We’ve all felt that tight, achy, inexplicably painful feeling in our muscles after intense training. There’s actually a term for it: Delayed Onset Muscle Soreness, or DOMS. Discussions regarding how to get rid of muscle soreness and what causes muscle soreness can be rather lengthy, so I’ll reserve that discussion for another day. In the meantime, let’s talk about 4 ways to treat muscle soreness (DOMS).
#1 – Rest
Although this one seems like a cop-out, it is the ultimate prescribed treatment for muscle soreness. It can be difficult to take a few days away from the gym, but allowing your body the necessary time it needs to repair itself will net you a gain in strength and size. Trying to work a muscle before it has had time to recover will simply stall, and even regress, all your hard work.
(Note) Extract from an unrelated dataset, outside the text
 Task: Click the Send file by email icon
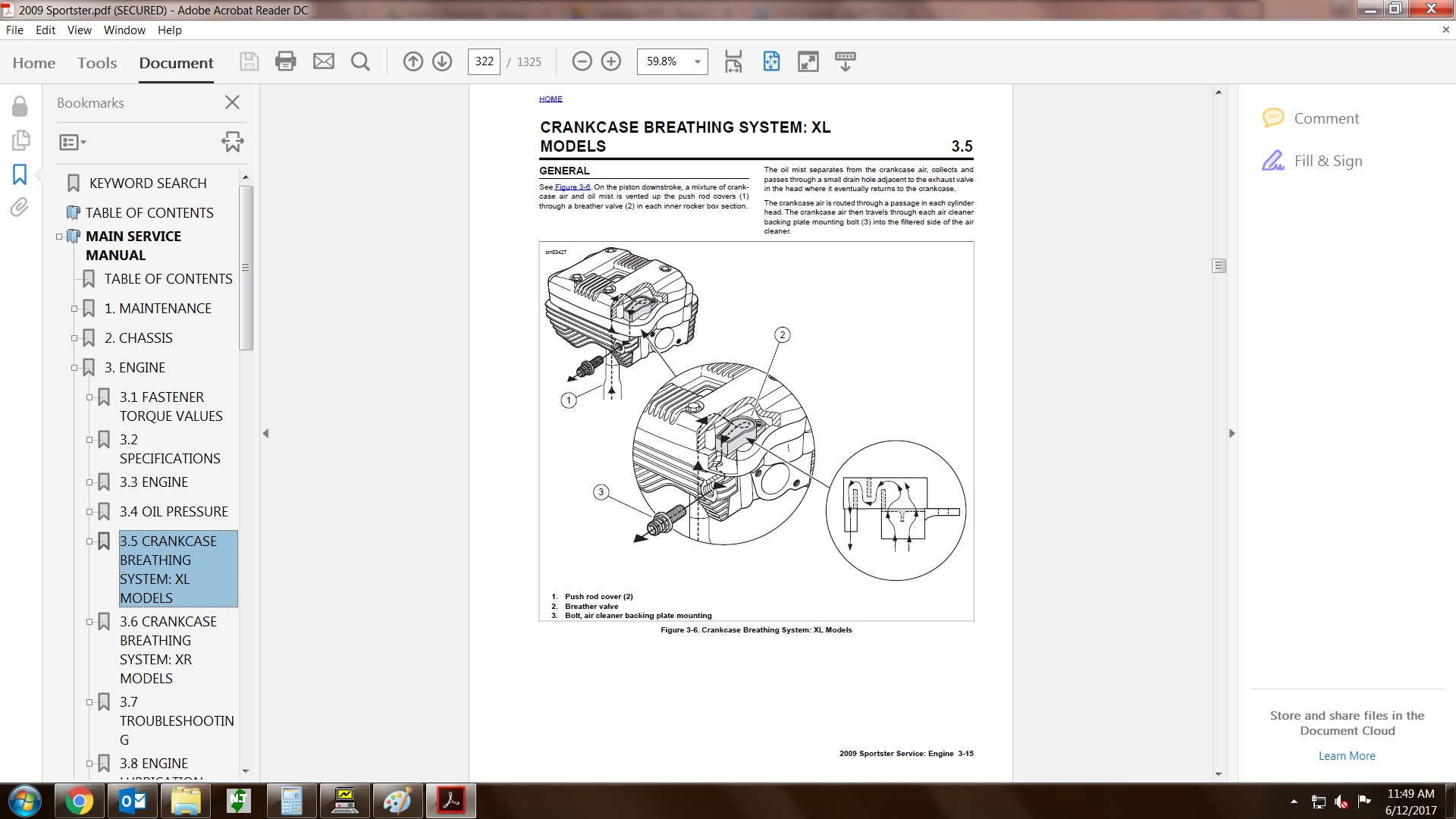point(324,61)
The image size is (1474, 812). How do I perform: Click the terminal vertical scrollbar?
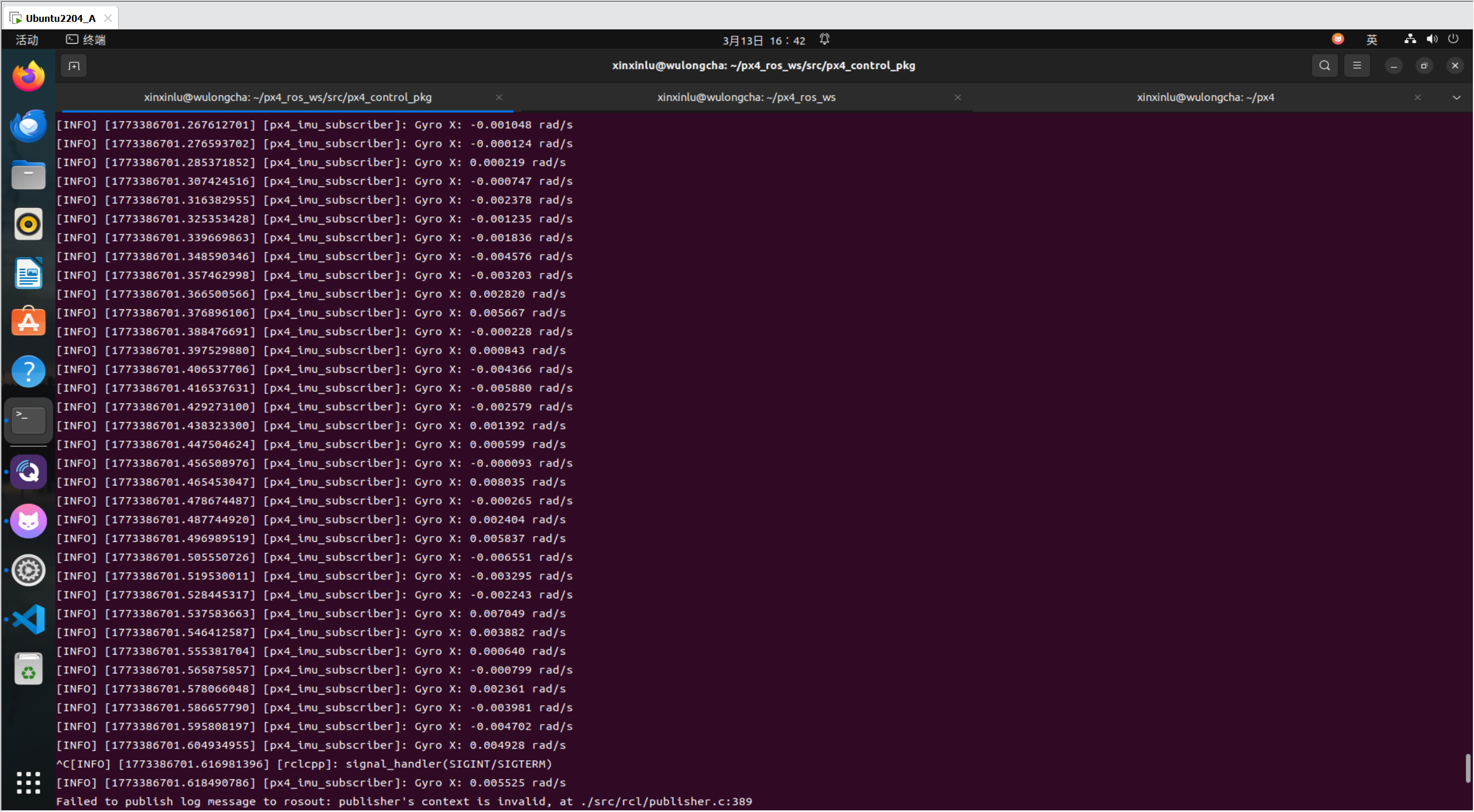[1467, 768]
#2 – Introduce Novel Activities
New activities are almost certain to create muscle soreness. When attempting a new exercise or routine, take 1-2 weeks to work into the movement before working up to an perceived exertion level greater than a 6 out of 10 (Sports Med).
#3 – Massage
A controversial aid due to varied testing, I have included this on the list not only to be thorough, but because it has possibility of reducing swelling and inflammation (J Athl Train). Note that the massage procedure noted in this experiment lasted only 10 minutes on a smaller body part. It could, therefore, be hypothesized that larger body parts such as your quadriceps or glutes require a longer period to achieve the same effect.
#4 – NSAID’s
Contrary to popular belief, non-steroidal anti-inflammatory drugs, like Aleve or Advil, are inconclusive towards relieving soreness, but a discussion regarding their perceived benefit is appropriate. These medications are the most common pain relievers in the world, and as such, are temporary in regards to the treatment of muscle soreness. Due to the anti-inflammatory nature of these drugs, they have the potential to inhibit muscle adaptation, aka repair and growth. Although you could technically lift more, sooner, this is most likely a result of you experiencing less pain during your next workout. It does not directly correlate with muscular growth.